Question

∫sin^2(mx) from x=-π to π

Answer 1

cos 2x = cos^2 x - sin^2 x = 1 - 2 sin^2 x
hence
sin^2 x = 1/2 . (1 - cos 2x)
and therefore
\[ \sin^2 (mx) = \frac{1}{2} ( 1 - 2 \cos(2mx) ) \]

Answer 2

Now integrate that

Answer 3

\[\int\limits_{-π}^{π}Sin^2(mx)dx\]

Answer 4

still there?

Answer 5

\[={1 \over 2} \int\limits\limits_{−π}^{π}[\cos(2mx)+1 ]dx\]

Answer 6

you dropped a minus sign

Answer 7

\[ {1 \over 2} \int\limits\limits_{−π}^{π}[1-\cos(2mx) ]dx \]

Answer 8

\[={1 \over 2 } \left[ x-{\sin(2mx) \over 2m }\right]_{π}^{-π}\]

Answer 9

is this right so far?,
i am trying to sown that the integral is equal to π for m≠0

Answer 10

If m is an integer yes. Note that in your last expression you've reversed the limits of integration.

Answer 11

\[={1 \over 2 } \left[ x-{sin(2mx) \over 2m }\right]_{-π}^{π}\]
\[={1 \over 2 } \left[ (π-{sin(2πm) \over 2m })-(-π-{sin(-2πm) \over2m})\right]\]

Answer 12

\[={1 \over 2}[2π−2{\sin(2πm) \over 2m} ]\]
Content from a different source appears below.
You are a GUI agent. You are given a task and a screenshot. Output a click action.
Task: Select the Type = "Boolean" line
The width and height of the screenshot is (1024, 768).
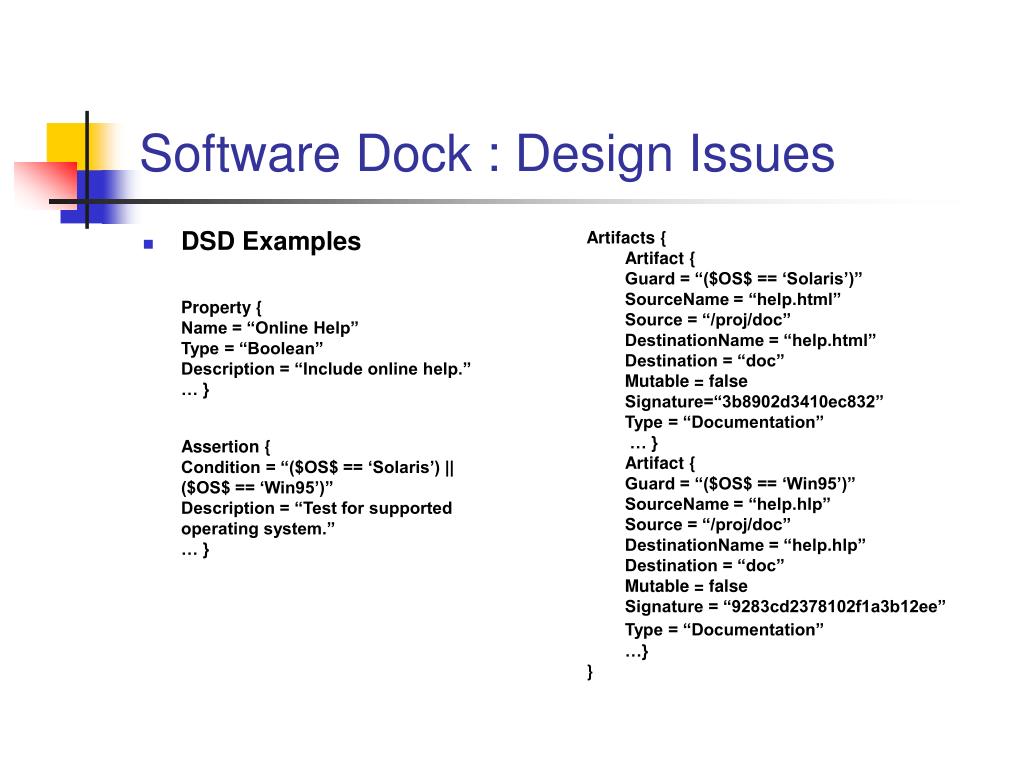(x=252, y=349)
\[=π−{\sin(2πm) \over 2m}\]

and the sine function will be equal to zero at multiples of 2π (m is a positive integer)
hence = \[π\delta _{0m}\]

(did i miss anything or make mistakes?

Answer 13

I think this is ok; writing the Dirac delta function as you have here is perhaps bit over the top and not quite accurate. I would just say the integral is equal to

pi , if m is an integer
pi + sin(2mpi)/m , if m is not an integer

Check your problem though; I'm guessing m is an integer in which case you can just get rid of the second case.

Answer 14

yeah m is an interger

Answer 15

so the integral equals
2π ; m=n=0
{ π ; m=n≠0
0 ; m≠n

Answer 16

Where is this parameter n coming from? I only see n in the problem.

Answer 17

ops. ive been doing a few similar problems
that is the result for an integral of cos(nx)cos(mx) over the same limits

Answer 18

I see what you're doing now. Makes sense.

Answer 19

back to the question i asked:
If m = 0, im getting confused

Answer 20

If m = n = 0, then cos(nx)cos(mx) = 1 . 1 = 1.
Hence the integral is 2pi

Answer 21

sin (2πm)/m ~> 0/0

Answer 22

\[\lim_{x \rightarrow 0} \frac{ \sin ax}{x} = a\]

Answer 23

Hence the limit you wrote down is 2pi

Answer 24

so, sin (2πm) = m^2 in the limit of large m
interesting

Answer 25

*small m not large m

Answer 26

No, I don't know where you're getting that from.

Answer 27

The "straight" limit here is that as x --> 0 then the limit of (sin x)/x is 1.

Answer 28

Now when we consider sin(ax)/x, we can write this as

Answer 29

\[\lim_{x \rightarrow 0} \frac{ \sin(ax)}{x} = \lim_{x \rightarrow 0} \frac{ \sin(x)}{x/a} = \lim_{x \rightarrow 0} \ a \frac{ \sin(x)}{x} = a \ \lim_{x \rightarrow 0} \frac{ \sin(x)}{x} = a . 1 = a\]

Answer 30

In other words, when ax is small sin(ax) goes like ax.
Or sin(m.pi.x) goes like m.pi.x

Answer 31

from
\[=π-{\sin(2πm) \over 2m}\] the integral would become for m=0
\[=π-{(2πm) \over 2m}, \]
\[=π-π\]
\[=0\]

Answer 32

The direct way to see this is to put m = 0 into the original integral of
sin^2(mx) = sin^2(0) = 0.

The integral of 0 over -pi to pi is zero.

Answer 33

for m≠0\[=π-{\sin(2πm) \over 2m}\]
\[=π-{0 \over 2m}\]
\[=π\]

Answer 34

yes

Answer 35

Can i wright this as
\[\int\limits_{-π}^{π}\sin^2 (mx) .dx\]
\[=π-{sin(2πm) \over 2m}\]
\[ π;{ m≠0 } \]={\[0; {m=0}\]
\[=πδ_{m0}\]

Answer 36

Where δ_m0 is the Kronecker delta

Answer 37

Thankyou so much for your help JamesJ

Answer 38

sure